CIBERATIVISMO E RESISTÊNCIA À DITADURA NA GUINÉ-BISSAU: NOTAS PARA UMA DISCUSSÃO INTRODUTÓRIA
DOI:
https://doi.org/10.1590/SciELOPreprints.13290Keywords:
Guiné-Bissau, ciberativismo,, redes sociais, movimentos sociais, autoritarismoResumen
A internet tem desempenhado um papel crucial na resistência ao autoritarismo, permitindo a coordenação de protestos, a denúncia de violações de direitos humanos e a construção de redes de solidariedade, tanto nacionais quanto transnacionais, que conectam ativistas locais e da diáspora. O ressurgimento da internet na Guiné-Bissau, a partir de 2013, foi um marco fundamental para a continuidade das lutas dos movimentos sociais, oferecendo novas possibilidades para a organização e ampliação da contestação política. Este artigo analisa as estratégias de atuação dos movimentos sociais na Guiné-Bissau, um contexto de repressão política, com ênfase no uso das redes sociais — especialmente Facebook, WhatsApp, Instagram e TikTok — como ferramentas de mobilização e articulação política.

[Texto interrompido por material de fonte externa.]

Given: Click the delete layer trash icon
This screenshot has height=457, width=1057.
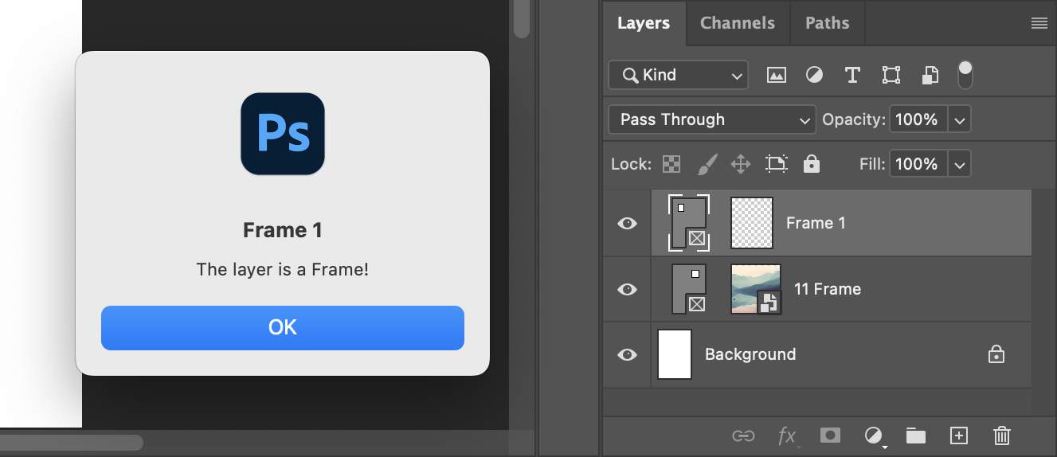Looking at the screenshot, I should pos(1002,436).
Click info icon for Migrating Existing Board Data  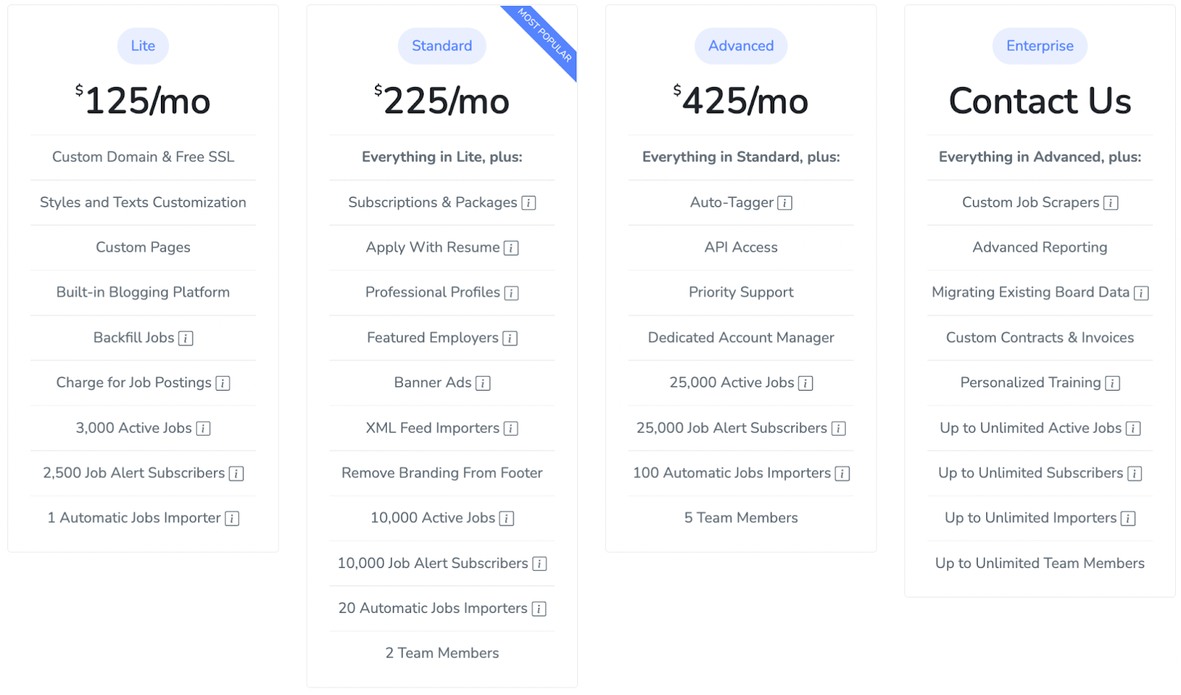(x=1141, y=293)
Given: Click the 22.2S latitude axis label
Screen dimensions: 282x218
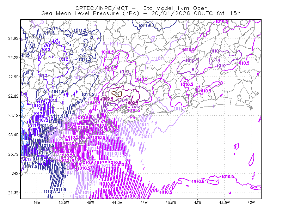Looking at the screenshot, I should tap(13, 57).
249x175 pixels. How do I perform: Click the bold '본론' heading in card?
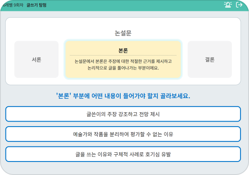[x=123, y=50]
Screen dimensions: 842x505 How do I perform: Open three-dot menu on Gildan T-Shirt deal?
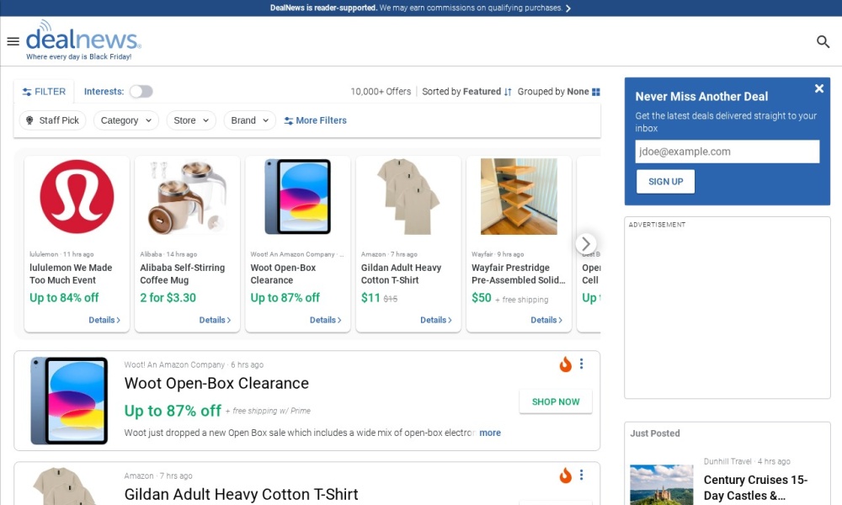pyautogui.click(x=582, y=476)
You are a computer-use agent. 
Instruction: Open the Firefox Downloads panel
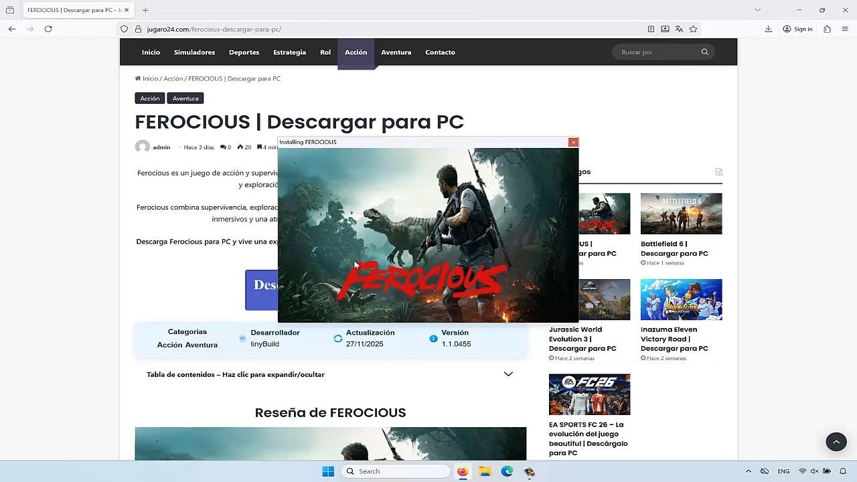click(768, 29)
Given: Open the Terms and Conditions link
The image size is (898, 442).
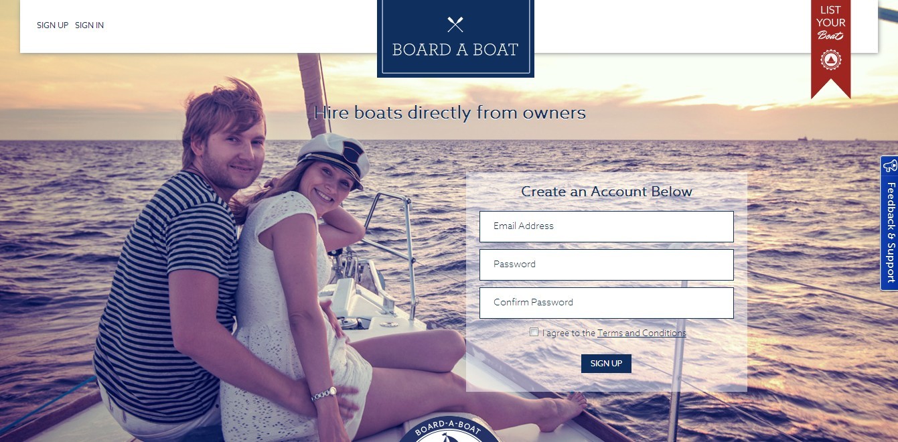Looking at the screenshot, I should tap(642, 333).
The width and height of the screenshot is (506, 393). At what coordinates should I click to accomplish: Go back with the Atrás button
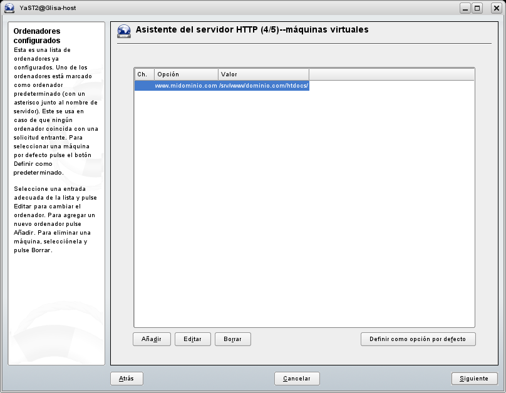127,379
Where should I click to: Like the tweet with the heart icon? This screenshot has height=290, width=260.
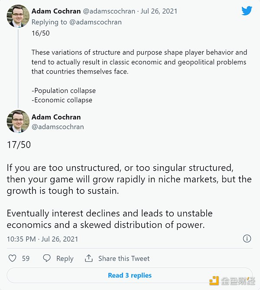pyautogui.click(x=12, y=258)
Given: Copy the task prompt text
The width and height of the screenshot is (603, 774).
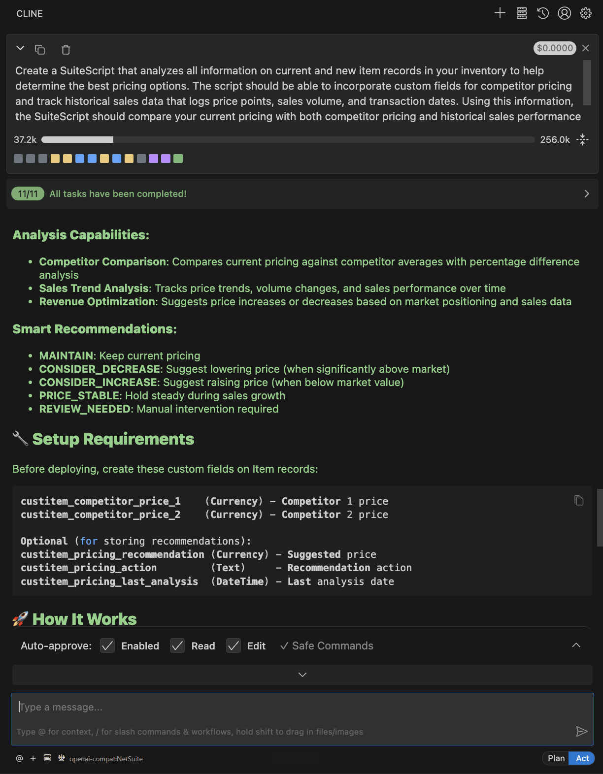Looking at the screenshot, I should [40, 49].
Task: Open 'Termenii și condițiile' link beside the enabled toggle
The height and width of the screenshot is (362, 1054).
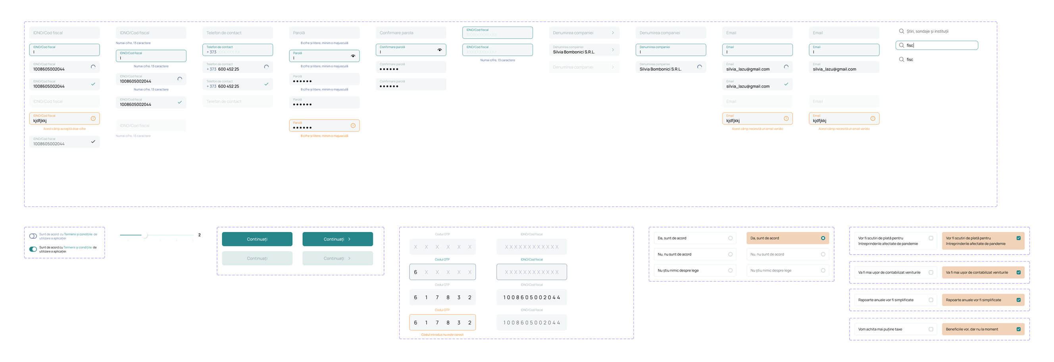Action: pos(77,248)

O trabalho caracteriza-se como uma pesquisa documental, desenvolvida a partir de um estudo de caso e fundamentado em uma abordagem qualitativa. Os dados foram coletados nas redes sociais, reportagens de jornais; além disso, realizaram-se revisão da literatura a respeito do tema buscando compreender como as mídias digitais potencializam a resistência e reconfiguram os mecanismos de engajamento dos movimentos sociais no país. Compreende-se que o ciberativismo não apenas desafia o autoritarismo político, mas também redefine os paradigmas da participação política e do exercício de ativismo em contexto de perseguição política.